O nos sorprende que florezcan los extremismos, que abundan por doquier, como fruto de las incertidumbres que la globalización produce y el orden democrático desconoce cómo abordar. De hecho, somos el último país occidental que ha dado margen de representación a la extrema derecha, toda una anomalía en estos tiempos que corren, e incluso concediéndoles capacidad para conformar gobiernos, lo cual, por cierto, le acaba de costar la dimisión al líder liberal de la región alemana de Turingia.

A nuestra extrema izquierda, sin embargo, le ha sentado bien el parlamentarismo burgués.
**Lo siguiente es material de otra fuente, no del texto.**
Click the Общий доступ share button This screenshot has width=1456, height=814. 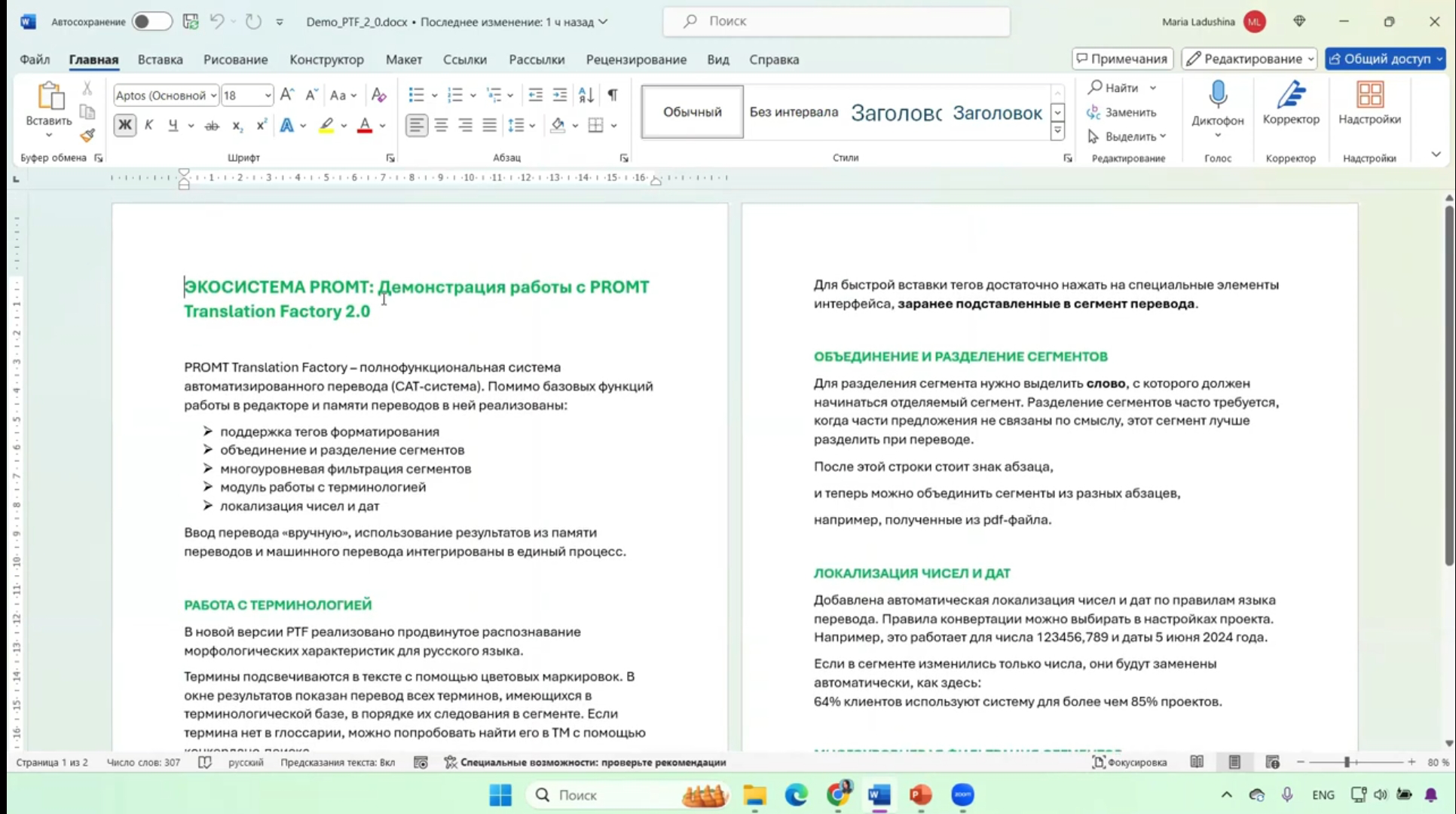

Ha terminado allanándose al orden establecido y ya les vemos aplaudiendo al monarca, suscribiendo hipotecas de chalets y apartamentos en la costa, e incluso vistiendo americanas y esmoquin con la galanura suficiente. Gestos que suelen ser muy subrayados por la ciudadanía, porque valen a veces más que mil palabras y promesas.

En cambio, queda más molesto cuando son los políticos de la moderación los que se agitan sobreactuando. Tales excesos se suelen pagar caros. El ejemplo de Ciudadanos lo deja en evidencia, a pesar de lo cual Inés Arrimadas sigue desatada. Por eso, el genio del marketing político actual en nuestro país, dícese de Iván Redondo, del que apenas sabemos nada de sus maniobras desde Moncloa, mantiene a su jefe, el presidente Pedro Sánchez, en una posición de permanente mesura y comedimiento.

Sánchez y todo el argumentario socialista viven ahora instalados en una especie de autovictimismo frente a las continuas y gruesas adjetivaciones de la oposición. Gestos y más gestos de una política que lleva tiempo abandonada por la sobriedad y la buena oratoria en favor del espectáculo audiovisual.

Pero la democracia, si es fuerte y auténtica, debe soportar eso y más. Y no solo, sino que debe hacerlo aflorar, porque únicamente desde la visión de la realidad es posible aprender a soportarla. Lo otro es la alternativa de la China: libertad económica y control social, pero ya vemos como un nuevo virus está descosiendo el equilibrio del que se suponía gigante asiático llamado a relevar a las antiguas superpotencias.

Una vía, la china, que no difiere tanto de la de Vox, cuyas soluciones groseras pasan por ilegalizar todo aquello que no les gusta: o sea, ocultar la verdad debajo de las alfombras. Eso ya lo vivimos en el pasado con nefastos resultados.